Q Fix 6.5 Creedmoor: Modern Backcountry Tactician

I work year-round on wildlife habitat, checking trail cameras, plant and improve wildlife openings in rocky Tennessee soil, trying to make my farm a little better than it was the year before. Somewhere in between I shoot rifles, write about them, and make sure my equipment is squared away before the leaves start to drop. 

By late summer, the velvet bucks start drifting into my food plots like clockwork. Come September, the first cool front triggers that subtle shift. They start scent-checking the edges, curious, cautious, and ready for the rut to whisper its first message.

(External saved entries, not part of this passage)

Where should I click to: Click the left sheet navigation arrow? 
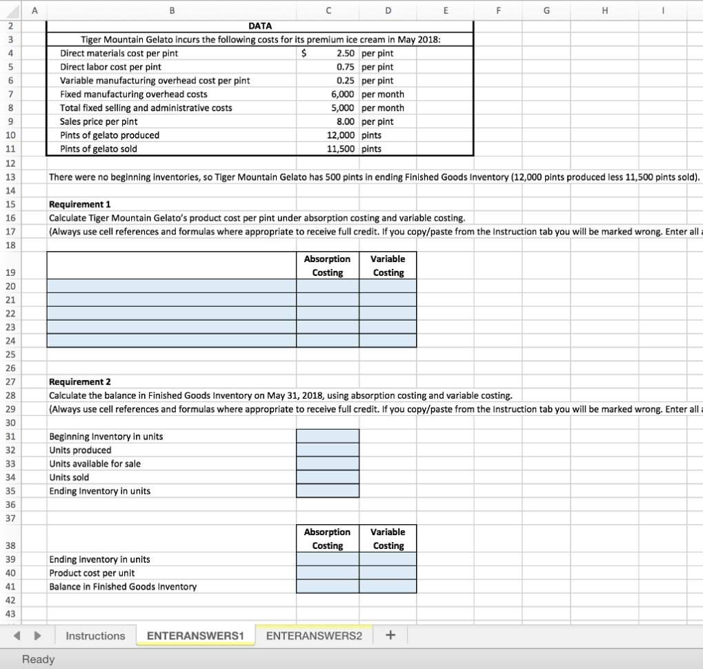[x=16, y=635]
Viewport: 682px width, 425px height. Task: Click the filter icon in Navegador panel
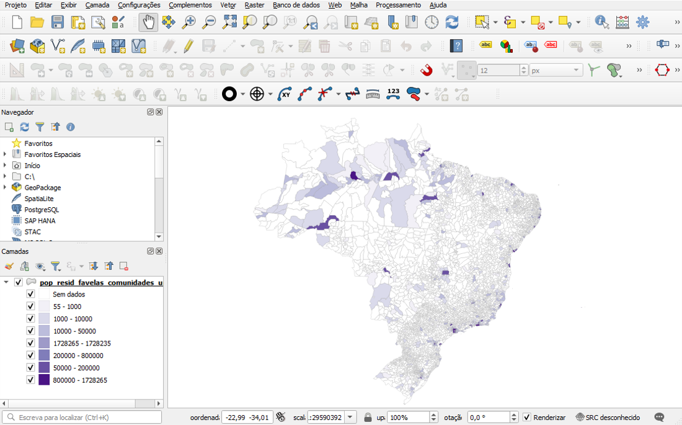[x=40, y=127]

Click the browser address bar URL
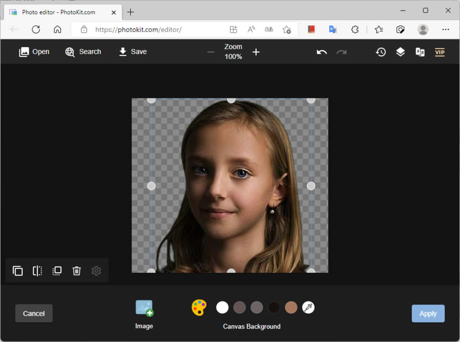point(138,29)
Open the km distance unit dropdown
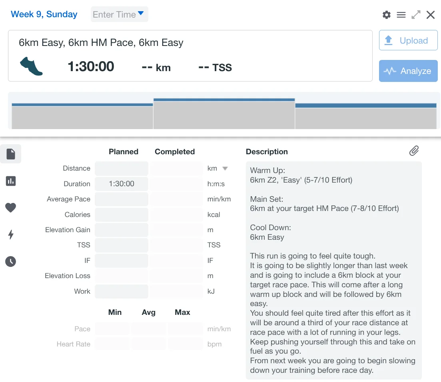The width and height of the screenshot is (441, 382). click(x=225, y=169)
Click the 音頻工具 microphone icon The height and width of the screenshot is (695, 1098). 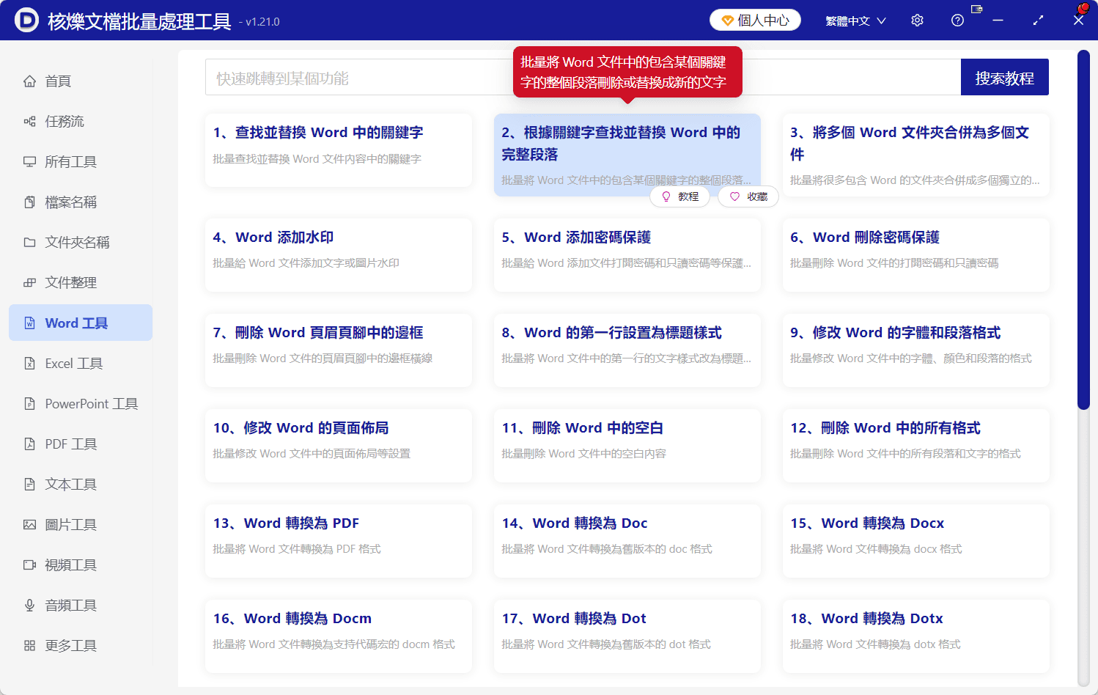[29, 605]
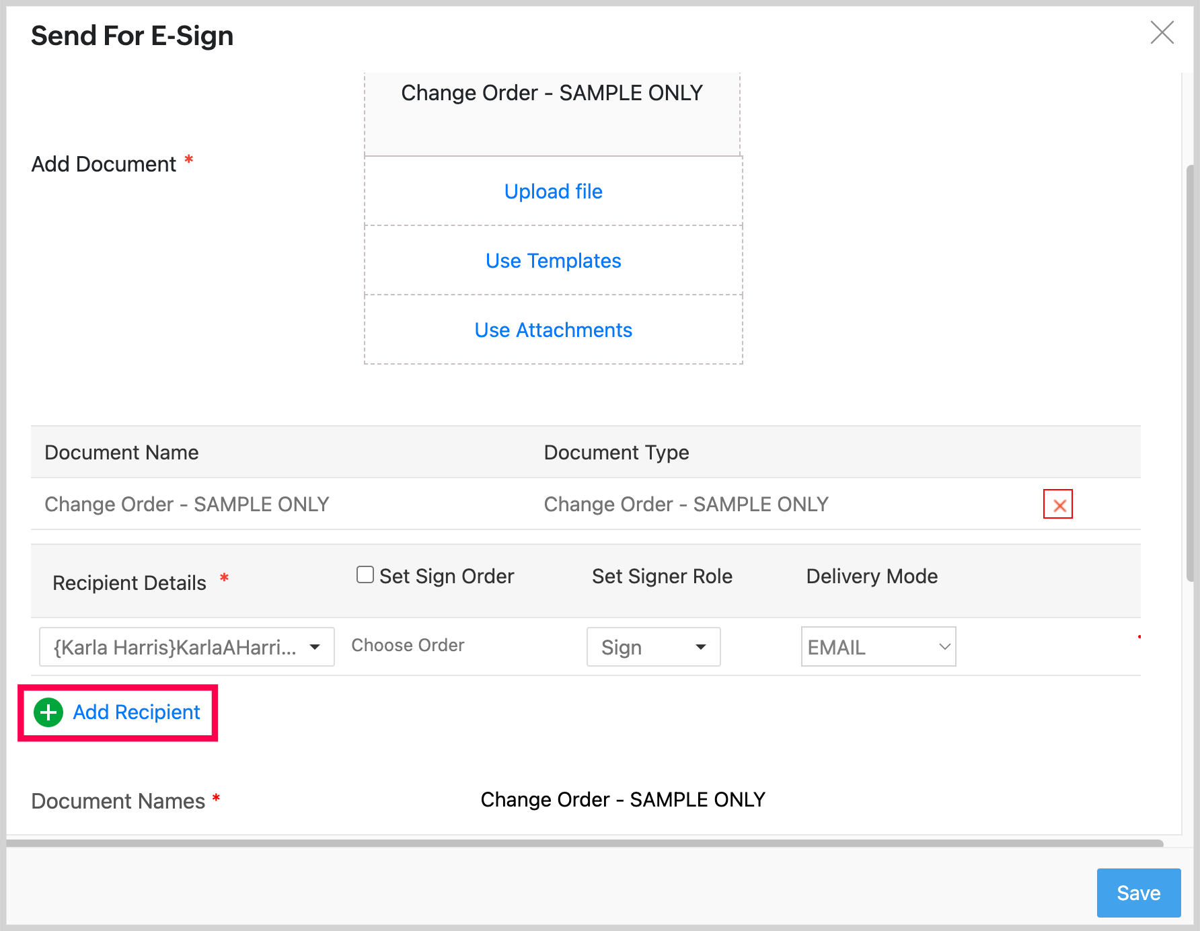Click the Upload file link
Image resolution: width=1200 pixels, height=931 pixels.
click(553, 192)
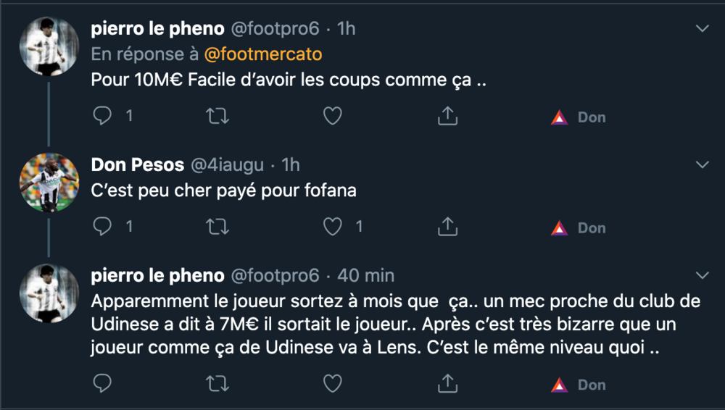Retweet Don Pesos tweet about fofana
The width and height of the screenshot is (725, 410).
tap(218, 227)
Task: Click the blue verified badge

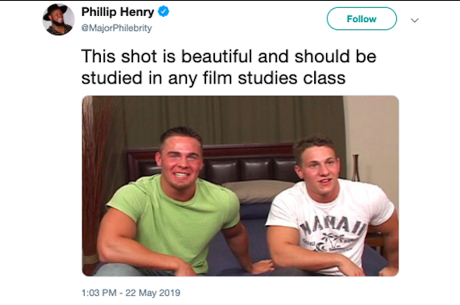Action: 163,12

Through October, the does are relaxed, feeding in matriarchal groups and never straying far from the groceries. They’re the magnets that draw the antlers. By the first true pre-rut week, bucks I’ve never seen all year start cruising the outer edges of the property, probing for early-cycling females. I’ve learned to leave the deeper timber undisturbed until the mature deer start making mistakes.

Rifle Ranges

Included in my food plot inventory are my ranges. 

The 1000-yard range features 750 yards of barely adequate soil, extending through former agricultural fields where the residual contours of historic furrows remain discernible. Once cleared more than a century ago and enough rocks were removed to plant a crop it didn’t take too many seasons to learn that profitability was more wish than reality. Now overgrown with 60-year-old red cedar, it will raise a good crop of blackberries and whitetails.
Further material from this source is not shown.